## Task goal:
Reproduce word for word the portion of the website training guide below that runs from "Here is a list" up to and including "temporarily or permanently.".
:: Text shown ::
Website Training

Steps to train Website URL:

  1. Go to "Website Links" section in Content Tab
  2. Type/Paste a valid website URL & Press enter.
  3. Mention any specific URL or keywords present in website to include or exclude. (Optional)
  4. Set website scraping depth.
  5. Click on "Save & Train".

Note:

  • Website scraping can be done using 3 different settings

a) Default (7 Pages) - Scraping will be done till 7 pages depth

b) Unlimited Depth: All the URL present inside the added website will be scraped

c) Only Provided Page: Only the added website URL will be scraped


  • Multiple URL's can be added by using semicolon as a separator


Website Training Limitations:

Here is a list of restrictions and content handling Issues that user can face while training the website content

  1. Website Restrictions:
    • Captcha: The site may have CAPTCHA mechanisms to prevent scraping.
    • IP Blocking: If you're making too many requests from a single IP, the site might block it temporarily or permanently.
    • Robots.txt Restrictions: Some websites have a robots.txt file that disallows scraping.
    • Rate Limiting: Websites often limit the number of requests you can make within a specific timeframe.
    • User-Agent Blocking: Some sites block requests with specific user-agent headers, which scraping libraries often use by default.
:::
:: Records provided ::
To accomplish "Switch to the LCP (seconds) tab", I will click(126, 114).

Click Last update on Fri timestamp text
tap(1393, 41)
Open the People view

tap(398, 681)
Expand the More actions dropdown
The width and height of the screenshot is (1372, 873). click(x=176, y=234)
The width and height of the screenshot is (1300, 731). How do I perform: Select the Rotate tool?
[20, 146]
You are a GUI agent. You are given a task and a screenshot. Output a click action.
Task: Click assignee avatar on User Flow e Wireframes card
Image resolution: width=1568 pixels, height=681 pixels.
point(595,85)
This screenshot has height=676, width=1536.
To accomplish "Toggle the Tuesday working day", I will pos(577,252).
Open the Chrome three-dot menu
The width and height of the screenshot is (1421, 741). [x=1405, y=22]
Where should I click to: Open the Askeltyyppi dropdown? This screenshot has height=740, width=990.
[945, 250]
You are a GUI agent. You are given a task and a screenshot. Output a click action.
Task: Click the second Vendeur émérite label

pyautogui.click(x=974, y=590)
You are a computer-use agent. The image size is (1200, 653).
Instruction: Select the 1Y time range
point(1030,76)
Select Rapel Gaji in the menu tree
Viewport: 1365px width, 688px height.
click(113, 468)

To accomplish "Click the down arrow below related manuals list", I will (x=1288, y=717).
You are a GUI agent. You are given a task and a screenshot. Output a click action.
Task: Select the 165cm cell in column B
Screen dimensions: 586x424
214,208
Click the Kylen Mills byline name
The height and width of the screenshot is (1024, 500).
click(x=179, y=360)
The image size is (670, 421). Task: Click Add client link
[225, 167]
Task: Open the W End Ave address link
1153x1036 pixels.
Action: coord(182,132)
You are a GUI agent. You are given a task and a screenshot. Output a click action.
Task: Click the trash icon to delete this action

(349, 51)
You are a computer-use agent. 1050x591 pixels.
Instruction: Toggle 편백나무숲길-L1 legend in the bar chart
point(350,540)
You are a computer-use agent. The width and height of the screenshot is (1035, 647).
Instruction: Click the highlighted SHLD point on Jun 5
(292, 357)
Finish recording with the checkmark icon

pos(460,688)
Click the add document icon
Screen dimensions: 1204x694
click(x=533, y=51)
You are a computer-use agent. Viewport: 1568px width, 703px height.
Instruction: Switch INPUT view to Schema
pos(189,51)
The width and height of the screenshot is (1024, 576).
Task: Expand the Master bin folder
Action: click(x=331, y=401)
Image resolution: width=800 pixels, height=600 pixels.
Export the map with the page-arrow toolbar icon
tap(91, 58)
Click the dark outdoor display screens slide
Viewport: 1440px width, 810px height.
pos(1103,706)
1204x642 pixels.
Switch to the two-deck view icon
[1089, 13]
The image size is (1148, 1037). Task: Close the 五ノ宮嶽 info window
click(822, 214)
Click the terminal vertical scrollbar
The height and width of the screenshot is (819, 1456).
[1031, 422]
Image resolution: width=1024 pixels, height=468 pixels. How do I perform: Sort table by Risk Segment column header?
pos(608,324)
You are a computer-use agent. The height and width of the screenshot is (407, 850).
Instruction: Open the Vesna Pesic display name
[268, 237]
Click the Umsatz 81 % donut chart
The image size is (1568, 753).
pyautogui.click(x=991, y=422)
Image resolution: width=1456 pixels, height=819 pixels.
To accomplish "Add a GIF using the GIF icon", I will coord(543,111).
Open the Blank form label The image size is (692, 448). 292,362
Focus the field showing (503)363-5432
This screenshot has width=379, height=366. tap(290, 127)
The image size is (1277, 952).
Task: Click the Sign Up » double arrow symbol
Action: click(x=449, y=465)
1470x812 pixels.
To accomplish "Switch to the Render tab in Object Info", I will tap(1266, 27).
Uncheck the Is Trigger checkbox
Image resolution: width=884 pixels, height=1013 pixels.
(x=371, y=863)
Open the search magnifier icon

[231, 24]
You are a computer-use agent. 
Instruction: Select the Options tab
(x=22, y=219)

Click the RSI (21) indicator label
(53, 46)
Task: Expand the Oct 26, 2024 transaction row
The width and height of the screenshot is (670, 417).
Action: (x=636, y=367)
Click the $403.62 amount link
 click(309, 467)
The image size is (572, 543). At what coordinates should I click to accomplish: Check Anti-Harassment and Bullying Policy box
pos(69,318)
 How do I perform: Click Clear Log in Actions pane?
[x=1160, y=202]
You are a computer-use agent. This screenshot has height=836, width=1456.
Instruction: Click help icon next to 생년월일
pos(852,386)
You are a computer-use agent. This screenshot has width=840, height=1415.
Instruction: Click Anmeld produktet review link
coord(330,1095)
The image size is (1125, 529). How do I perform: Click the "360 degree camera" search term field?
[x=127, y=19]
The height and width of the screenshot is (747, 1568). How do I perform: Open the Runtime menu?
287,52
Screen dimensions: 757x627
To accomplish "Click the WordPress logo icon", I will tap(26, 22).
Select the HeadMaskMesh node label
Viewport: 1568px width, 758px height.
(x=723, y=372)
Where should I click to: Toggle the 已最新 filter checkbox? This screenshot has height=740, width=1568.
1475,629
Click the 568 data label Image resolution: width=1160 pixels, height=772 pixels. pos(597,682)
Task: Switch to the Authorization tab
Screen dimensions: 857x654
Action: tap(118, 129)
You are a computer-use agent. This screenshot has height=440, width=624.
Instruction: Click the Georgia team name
:::
## Answer to the task:
Here is a list of restrictions and content handling Issues that user can face while training the website content

  1. Website Restrictions:
    • Captcha: The site may have CAPTCHA mechanisms to prevent scraping.
    • IP Blocking: If you're making too many requests from a single IP, the site might block it temporarily or permanently.